Okay, I’ve spent almost 600 words dissing the Breen and this episode, so I should probably at this point mention that I generally actually liked this one. In particular, I enjoyed the negotiating done by T’Rina, aided by Vance, Burnham, and Rayner. T’Rina is the one doing it because Rillak is elsewhere and so she delegates it to Ni’Var’s president. By the way, this makes absolutely no sense. It was established back in “The Galactic Barrier” that Rillak has a vice president who would be in charge in her absence. But I’m willing to accept it because Tara Rosling just kills it in this episode, and her steel and her logic and her resolve are all magnificent.

Anyhow, we get some more background on Rayner, as we find out that one of the Breen factions subjugated the Kellerun people a while back, and Rayner was under their power. But it also means he knows a lot about how that faction works, and they’re able to use his knowledge to convince the Breen standing in front of them that they’ve negotiated with another faction to turn L’ak over.

In the end, Moll convinces the Breen that she’s L’ak’s wife—and they have the tattoos to prove it!—and is therefore part of the royal family now, plus she has information about the Progenitor technology. The Federation agrees to let the Breen have Moll in exchange for the Breen’s incredibly big ship not opening fire. (Burnham and Rayner saw a possible future with Federation HQ destroyed by the Breen in “Face the Strange,” and so everyone’s priority is, understandably, to avoid letting the shooting start.)

Now it’s a race. Moll doesn’t have any of the physical evidence or clues, but she has knowledge, and now a big-ass Breen ship. Starfleet has the Romulan notebook, most of the puzzle pieces, and a ship with a spore drive.

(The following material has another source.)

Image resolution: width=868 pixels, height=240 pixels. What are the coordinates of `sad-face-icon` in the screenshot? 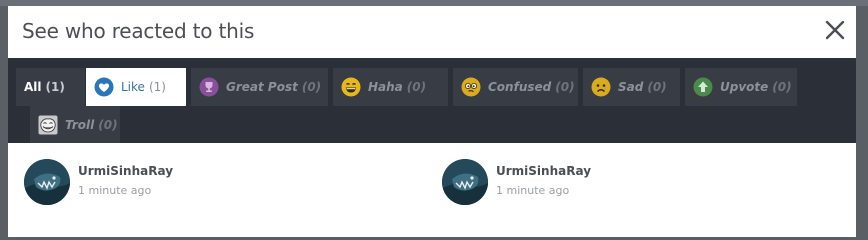 It's located at (601, 87).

The B-plot is more of what Discovery does best, which is figure shit out. Tilly and Adira discover that the piece of metal that they found last week is, basically, a library call slip. Back in the 23rd century, Reno was part of a gaggle of rare-book enthusiasts who kept things in a traveling library. It’s still around nine centuries later, and Reno doesn’t know anyone connected to it now, obviously, but it’s enough to get them moving in the right direction.

Tilly and Adira in a scene from Star Trek: Discovery "Eirgah"
Credit: CBS / Paramount+

Something Discovery has continued to excel at is intense discussions, negotiations, debates, whether it’s Osyraa and Vance in “There is a Tide…” or the grand debate about how to approach Species 10C in “…But to Connect” or the T’Kal-in-ket in “Unification III.” T’Rina’s negotiations with the Breen live up to that standard, and it’s beautifully done, making the climax of the episode far more intense than a shooting war would be. (And if you desperately need action, there’s Moll’s escape.)